Categories, Pages and Links…
These are the basis to your blogs navigation, and if used properly they will enhance your blog and make it an easy place to navigate. If you take a look at the top of this blog you’ll see them in action, above the name of the blog you’ll see my pages and underneath the blog name or header you’ll see my categories. Lets look at them more closely:
Categories
Obviously a blog is like an online diary and you can scroll down the page, to read previous entries, but it can only show so many posts on that one page. Once they move off the front page they will fall into the blogs archives, and archives are not the easiest or nicest place to search through. But if you use categories well on your blog then your readers have a very easy time finding the information that they are looking for. Take this blog for instance, maybe a reader doesn’t want to know about Wordpress.com which I have been talking about a lot recently, but they may want to learn about my case study blog or about marketing for blogs. It’s easy for them to find that information because all they have to do is click on the relevant link in my navigation bar, and it will take them to all the articles that have been assigned that category.
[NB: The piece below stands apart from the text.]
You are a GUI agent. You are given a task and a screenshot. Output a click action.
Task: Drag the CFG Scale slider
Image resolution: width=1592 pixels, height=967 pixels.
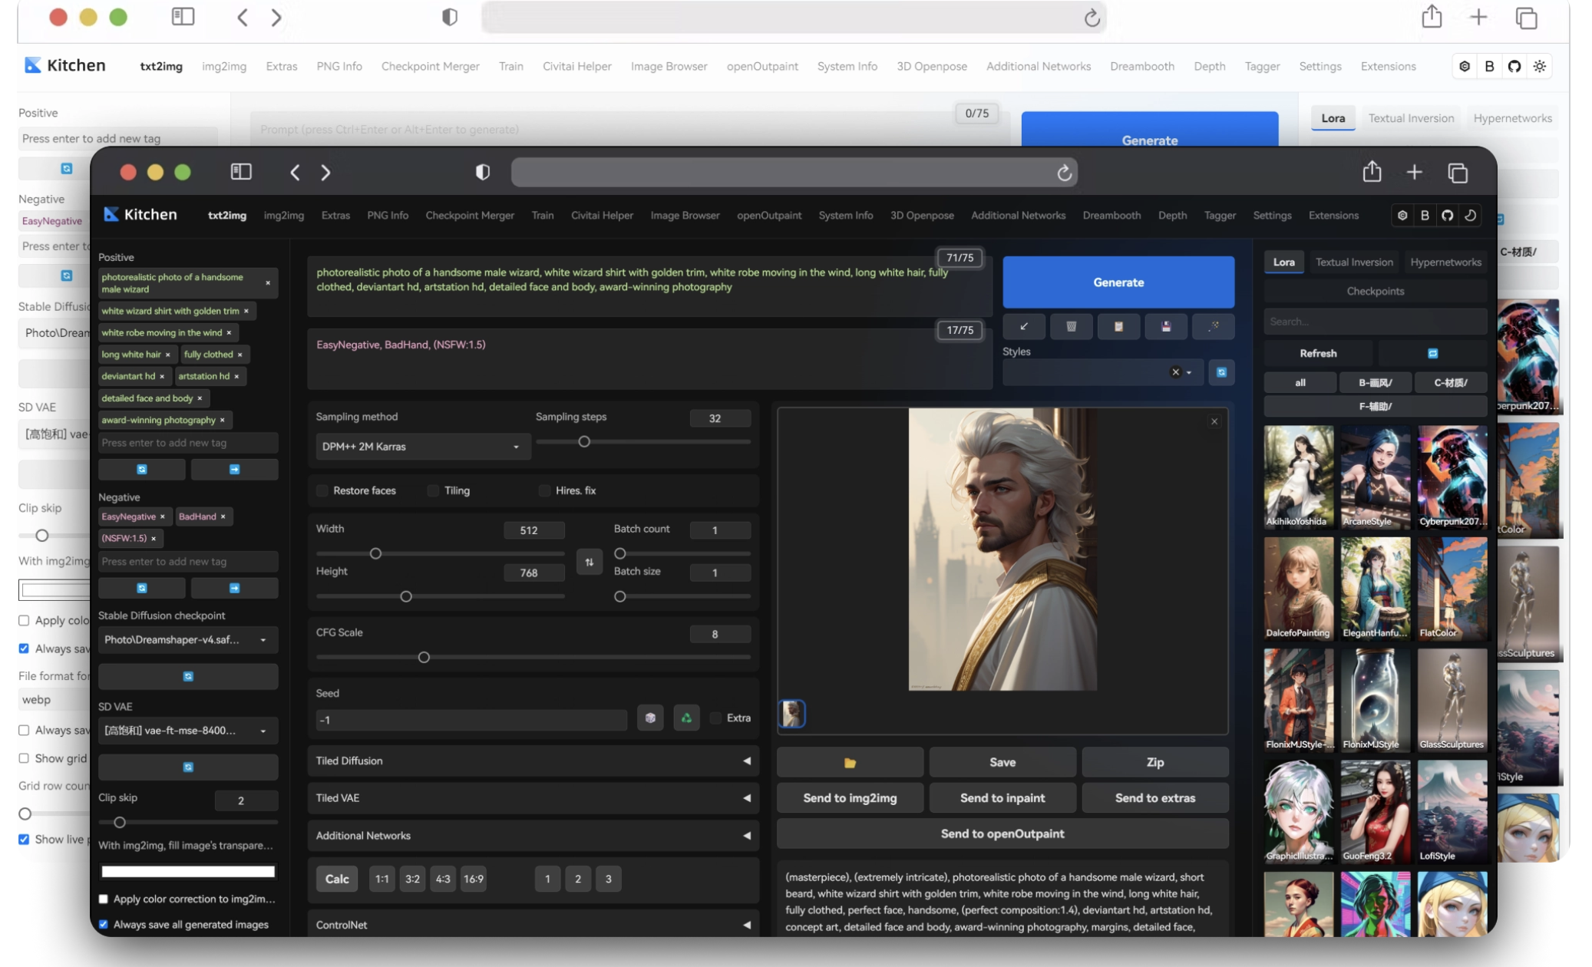pos(423,657)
It’s very easy to assign or create categories. Just select or create a category when writing your blog post using the category tab on the right side of the text box where you write your post.
Beware though when writing articles make sure you assign a category in the first place and then make sure it’s relevant, there’s no point in having a messy category system. Of course some articles will overlap and need to be in 2 or more categories but just make these decisions carefully. Try and think like a reader would visiting your blog, put yourself in their shoes.
Pages
This is where I think Wordpress stands apart from other blogging platform providers like Blogger. Pages was also the reason I moved my blog to Wordpress in the first place. Wordpress gives you the ability to create pages for your blog, you can see them in action in my navigation bar at the very top of this blog. At the moment I have an about, archives and an articles page for popular articles and article series to be easily found. This expands the potential of your blog enormously and gives you the ability to add a lot of information, and therefore expanding your blog making it into a real site and not just an online journal. Use pages to add an about page, contact page, popular articles page, recommendations page, photo galleries, reviews, podcasts, etc… it’s limited only by you! Just remember to keep them updated and fresh!
Links
Links or your ‘blogroll’ is a place where you can add a link to anywhere you like. Link to your other sites like your flickr page, twitter, del.icio.us, digg, or facebook page, friends and family, photoblogs, favourite sites or sites or products that you want to promote. Make categories within your links section and then you can add more than one links widget to your sidebar, one for each category? It gives you really good control over how you want to display your links.
If you look down the sidebar you’ll see that I have ’sites I like’ as my link widget and I’ve made it a combination of my other sites, my social media, family and sites or products that…well that I like!
This is the part of blogging and Wordpress that I really love! Features like these give you tremendous flexibility to customise your blog and be as creative as you want to be. I personally would never be able to do any of this with a traditional website, never mind do it so quickly.